The situation with manga is even more problematic. Unlike home video releases, manga series can run for tens or hundreds of volumes. Older volumes naturally decrease in sales velocity because they're not new. Fans of a series continue buying later volumes, but if you don't keep older volumes available, you can't bring new people into the title. No one starts a series at Volume 23, unless it's gifted to you (Who would ever say no to free manga?). This requires at least limited stocking of earlier volumes through short print runs to keep them available. While digital manga exists, core manga fans treat their libraries as collections to display, and they want the physical books.

Is this evidence of a bubble popping, like what happened with manga at Borders in the late 2000s? I don't believe so. That was a situation in which the market genuinely overextended itself through unsustainable growth. What we're seeing now is a vendor making a conscious decision to maximize their revenue by cutting what they view as underperforming inventory. The anime and manga market remains healthy; it's not collapsing. What's changing is the retail infrastructure around it.

The COVID factor is real but overstated. Yes, anime and manga surged during the pandemic, and we're now about five years out from that initial spike. There has been some course correction, but the audience that discovered anime during lockdown hasn't entirely vanished. Consumer spending has been affected by inflation, tariffs, and general economic uncertainty, which impacts purchasing patterns. Younger fans may be more interested in certain types of merchandise than in home video, but I would argue this is as much about availability and marketing as about innate preference.

What concerns me most is the loss of a centralized, expert-curated storefront. People feel nostalgic for storefronts, physical or digital, that could scale enough to be successful while being run by people who were experts in and cared about what they sold. Direct sales via brand channels and official stores are probably the closest answer, but they fragment the market and make discovery harder for consumers.

The delisting means creating more work for publishers to reach and connect with fans. It means fans need to know multiple storefronts exist and check them individually. It means the casual browser who might discover something unexpected while shopping for their favorite series won't have that opportunity. And critically, if demand exists but supply is artificially constrained by poor distribution, piracy results, and pirated anime goods already make upa multi-billion-dollar industry.

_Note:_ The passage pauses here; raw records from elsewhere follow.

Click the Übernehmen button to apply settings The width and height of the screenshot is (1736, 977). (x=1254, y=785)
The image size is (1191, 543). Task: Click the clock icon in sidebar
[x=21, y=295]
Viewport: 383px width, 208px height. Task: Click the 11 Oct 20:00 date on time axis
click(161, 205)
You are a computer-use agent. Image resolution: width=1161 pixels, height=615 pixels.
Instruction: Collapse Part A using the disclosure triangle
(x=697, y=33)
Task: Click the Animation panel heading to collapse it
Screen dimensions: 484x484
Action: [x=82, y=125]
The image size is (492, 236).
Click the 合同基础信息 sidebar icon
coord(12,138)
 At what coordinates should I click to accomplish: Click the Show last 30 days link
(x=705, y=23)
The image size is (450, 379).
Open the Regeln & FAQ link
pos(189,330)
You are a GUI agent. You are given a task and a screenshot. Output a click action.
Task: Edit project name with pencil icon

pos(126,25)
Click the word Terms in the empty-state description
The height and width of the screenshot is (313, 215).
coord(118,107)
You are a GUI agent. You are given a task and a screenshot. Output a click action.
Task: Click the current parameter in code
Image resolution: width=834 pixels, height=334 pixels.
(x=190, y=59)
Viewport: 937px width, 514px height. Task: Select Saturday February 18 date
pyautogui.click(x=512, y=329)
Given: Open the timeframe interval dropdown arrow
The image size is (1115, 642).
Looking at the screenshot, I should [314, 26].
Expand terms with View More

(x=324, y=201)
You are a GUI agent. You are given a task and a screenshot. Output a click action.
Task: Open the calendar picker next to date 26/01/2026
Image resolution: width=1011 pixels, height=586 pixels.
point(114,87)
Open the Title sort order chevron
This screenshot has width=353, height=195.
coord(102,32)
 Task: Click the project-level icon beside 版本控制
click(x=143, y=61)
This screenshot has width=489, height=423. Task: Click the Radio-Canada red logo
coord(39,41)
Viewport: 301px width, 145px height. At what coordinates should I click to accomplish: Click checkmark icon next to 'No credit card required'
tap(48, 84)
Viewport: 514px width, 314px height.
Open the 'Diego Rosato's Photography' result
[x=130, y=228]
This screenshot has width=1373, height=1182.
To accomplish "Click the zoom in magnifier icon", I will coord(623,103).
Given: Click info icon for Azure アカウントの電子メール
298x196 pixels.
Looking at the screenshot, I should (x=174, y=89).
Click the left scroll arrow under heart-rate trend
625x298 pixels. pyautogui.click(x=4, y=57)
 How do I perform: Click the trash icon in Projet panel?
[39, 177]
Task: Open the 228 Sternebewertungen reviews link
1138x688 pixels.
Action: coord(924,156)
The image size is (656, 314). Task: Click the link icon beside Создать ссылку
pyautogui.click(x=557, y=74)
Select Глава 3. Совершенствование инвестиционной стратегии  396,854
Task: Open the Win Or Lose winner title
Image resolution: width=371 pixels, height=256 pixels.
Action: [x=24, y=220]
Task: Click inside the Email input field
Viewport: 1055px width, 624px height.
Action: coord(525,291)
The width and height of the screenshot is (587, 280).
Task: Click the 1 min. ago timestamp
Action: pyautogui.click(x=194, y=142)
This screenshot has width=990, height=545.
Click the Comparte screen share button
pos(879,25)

I hope we see publishers embrace creative solutions, likeMediaOCD's preorder-based campaigns to bring back older SKUs. This demonstrates demand and then fulfills it, solving one of the central problems of the current system. Interestingly, we're seeing a parallel trend in Japan, though from the opposite direction. Rather than delisting existing inventory, Japanese distributors are increasingly moving toward pre-order-only production. If you don't buy during the direct-to-consumer window, releases essentially become "out of print" the day they hit the market, forcing consumers into expensive second-hand markets likeMandarake and Surugaya. While this model eliminates warehousing costs and overproduction risk, it creates artificial scarcity and punishes fans who discover titles later or can't afford to buy everything immediately. Both approaches, whether American delistings or Japanese pre-order-only models, prioritize inventory management over long-term catalog accessibility. The broader issue remains: we need sustainable, discoverable ways for independent publishers to reach anime fans who want to support official releases, without forcing them into a "buy now or never" mentality or fragmenting discovery across dozens of separate storefronts. The current trajectory on both sides of the Pacific isn't encouraging.